Sobre todo, porque, se nos piden negocios perfectos para pasar a la siguiente fase o serás uno del 80% que cierra antes de los 5 años, negocios con curvas ascendentes y miradas desafiantes hacia el infinito, y para mí, que mi negocio es uno más de mis hijos, me recuerda con tristeza a esa tiranía que la sociedad y nosotros mismos imponemos sobre nuestros niños, sobre nuestros “proyectos de niños”, sobre los buenos resultados que deben obtener, los idiomas que deben hablar, lo bien que escriben, lo lejos que van a llegar…
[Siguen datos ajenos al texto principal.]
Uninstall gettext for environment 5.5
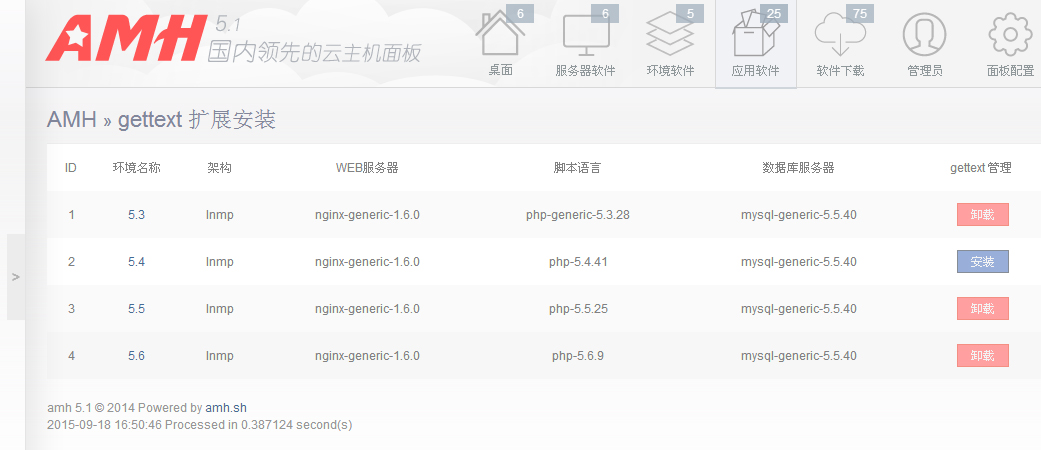The width and height of the screenshot is (1041, 450). (x=982, y=309)
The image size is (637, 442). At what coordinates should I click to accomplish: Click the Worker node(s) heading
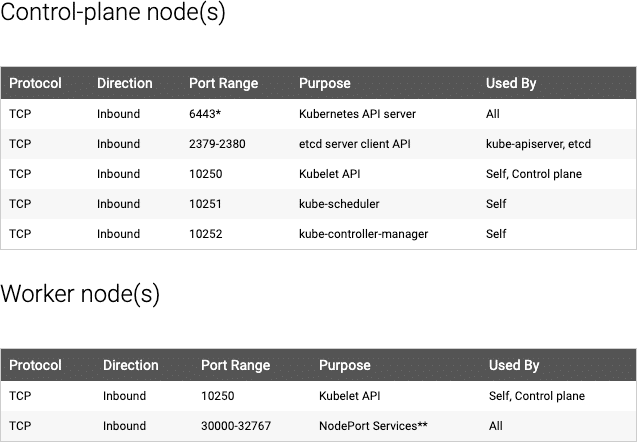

Llevo unos días enfrascada en cifras y datos sobre mi negocio, y tal vez sea por eso por lo que me pregunto hasta dónde esos números, esos cuadros tan rimbombantes pero que tienes que hacer sí o sí, miden el índice de felicidad que el proyecto está suponiendo para ti, para tu equipo, para los usuarios. Cómo está cambiando tu vida, qué satisfacciones te está dando, cuántos abrazos físicos y virtuales estás dando… Claro, que para eso también hay estudios, y encuestas y formas de analizarlo me dirán los más ortodoxos, pero fíjate que esos datos no son los que te piden en un banco para darte un crédito, o para que te den una subvención, o lo primero que te pide tu amigo el inversor….

Que sí, que no me olvido de que las cifras hablan por el negocio, que si pierdes pasta ni tú ni nadie puede salvar eso. Ahí te lo compro. Pero salvando el punto de quiebra, me resisto a aceptar la tiranía en la que vivimos ahora mismo en el que eres lo que dice tu cuenta de resultados. Y en el que tus objetivos han de ser económicos incluso aún cuando en el camino por alcanzar esos objetivos, supuestamente alcanzables, tu proyecto, tu negocio perfecto deje de tener sentido, deje de hacerte feliz, dejes de disfrutarlo.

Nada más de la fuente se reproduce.